Segment Open

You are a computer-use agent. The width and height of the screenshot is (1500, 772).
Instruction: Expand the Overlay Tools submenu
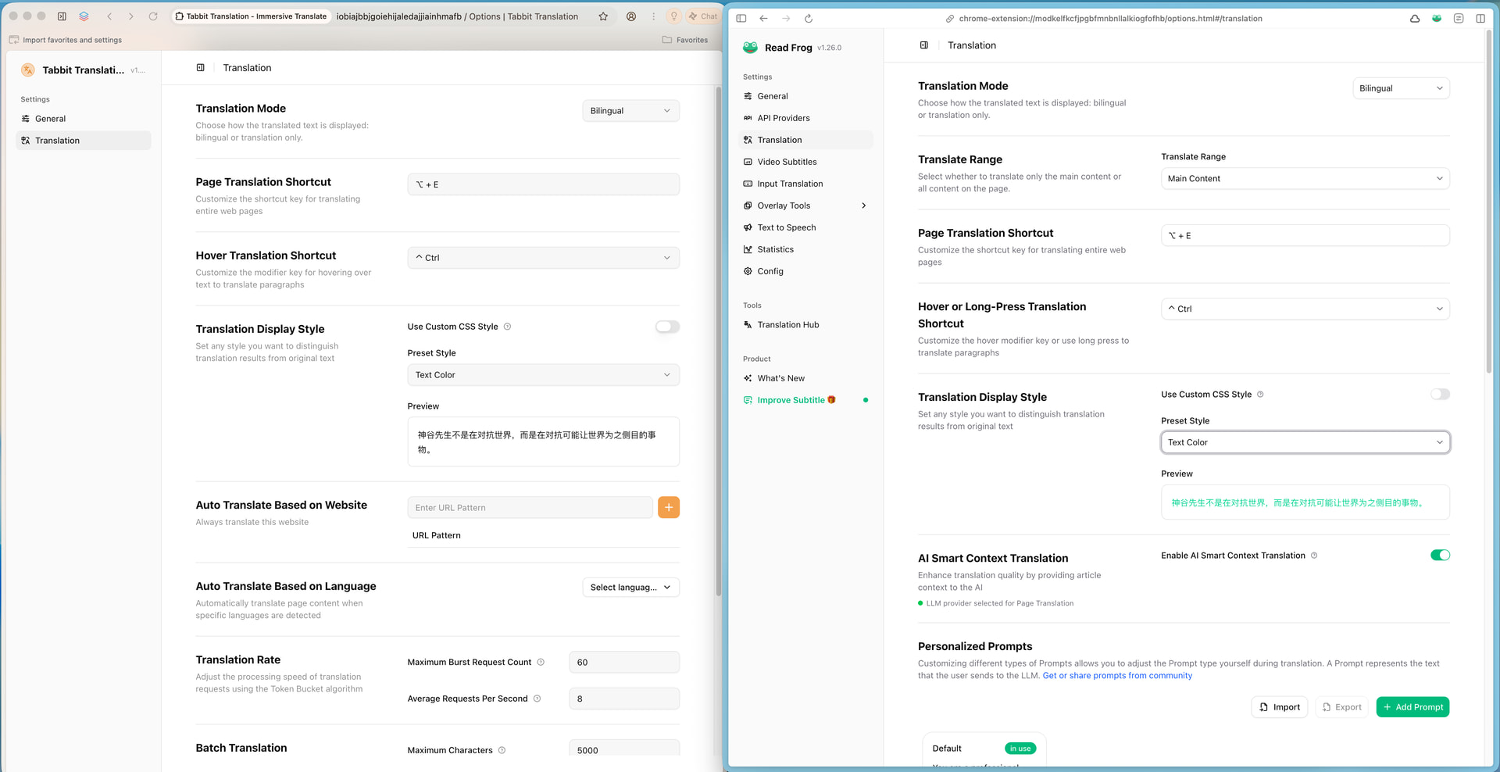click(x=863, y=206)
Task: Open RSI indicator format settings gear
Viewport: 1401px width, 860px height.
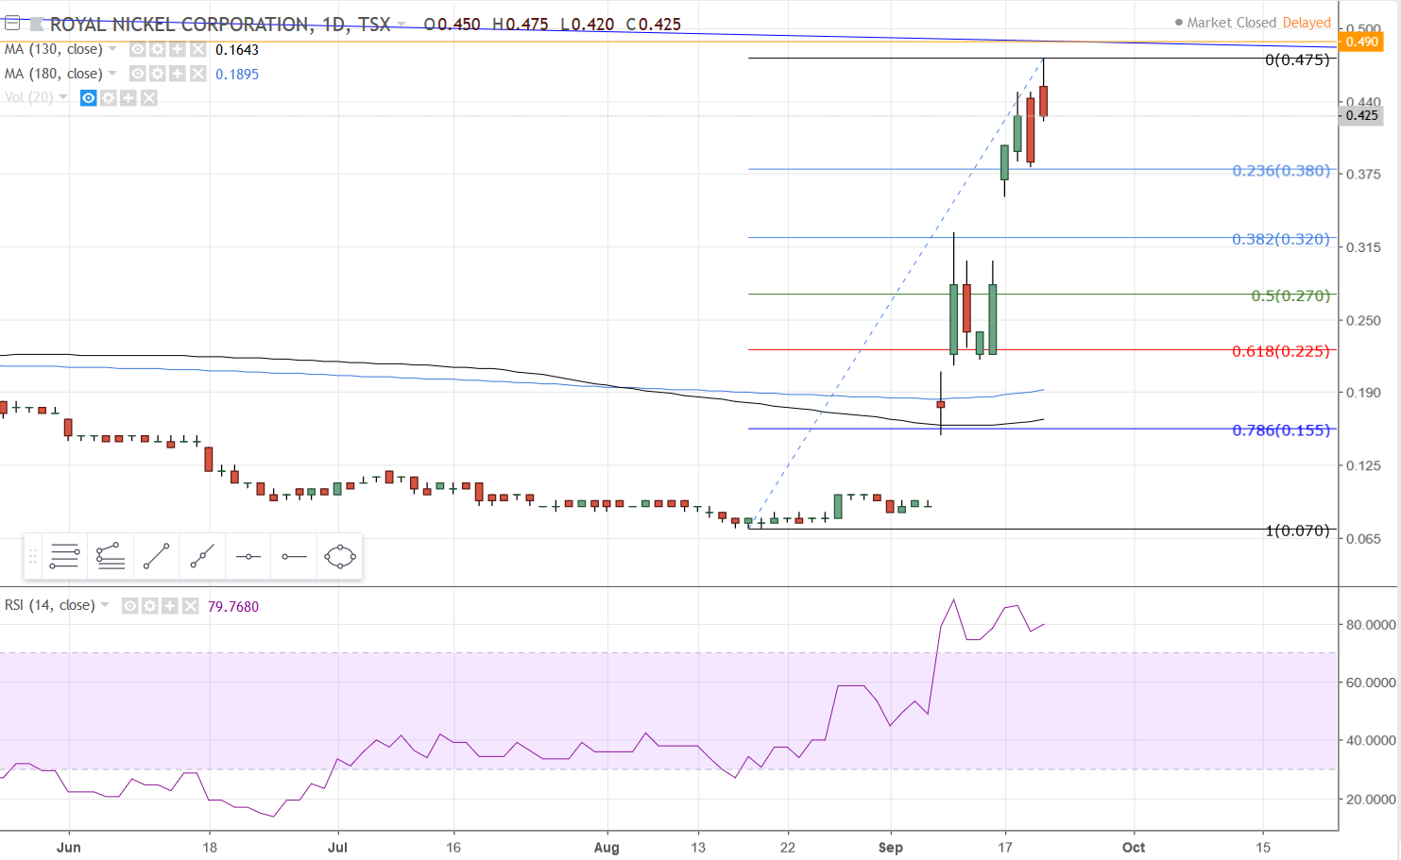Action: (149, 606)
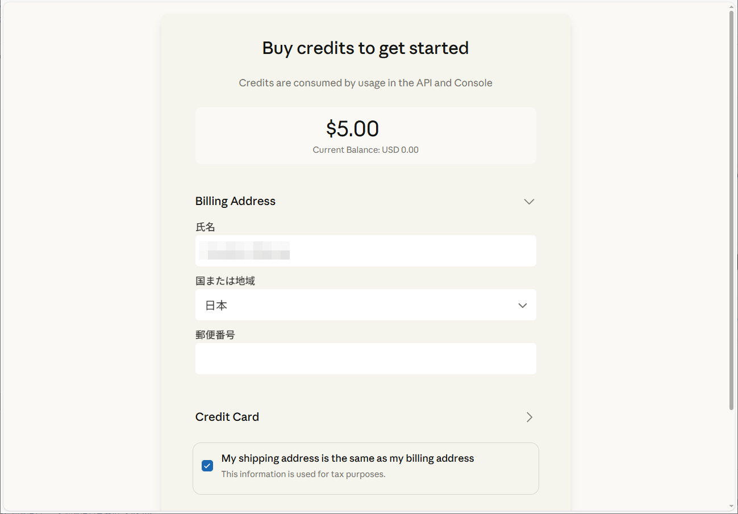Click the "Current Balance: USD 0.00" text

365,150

Segment Closed

The range to print runs from the line with "Instruction: Expand the Overlay Tools submenu" through the last line of the entries, both included; keep it exact and skip the pictures.

▸ **Output of the exercise**
Instruction: Expand the Overlay Tools submenu
click(x=863, y=206)
Task: Open RSI indicator format settings gear
Viewport: 1401px width, 860px height.
Action: (149, 606)
Click the "Current Balance: USD 0.00" text

365,150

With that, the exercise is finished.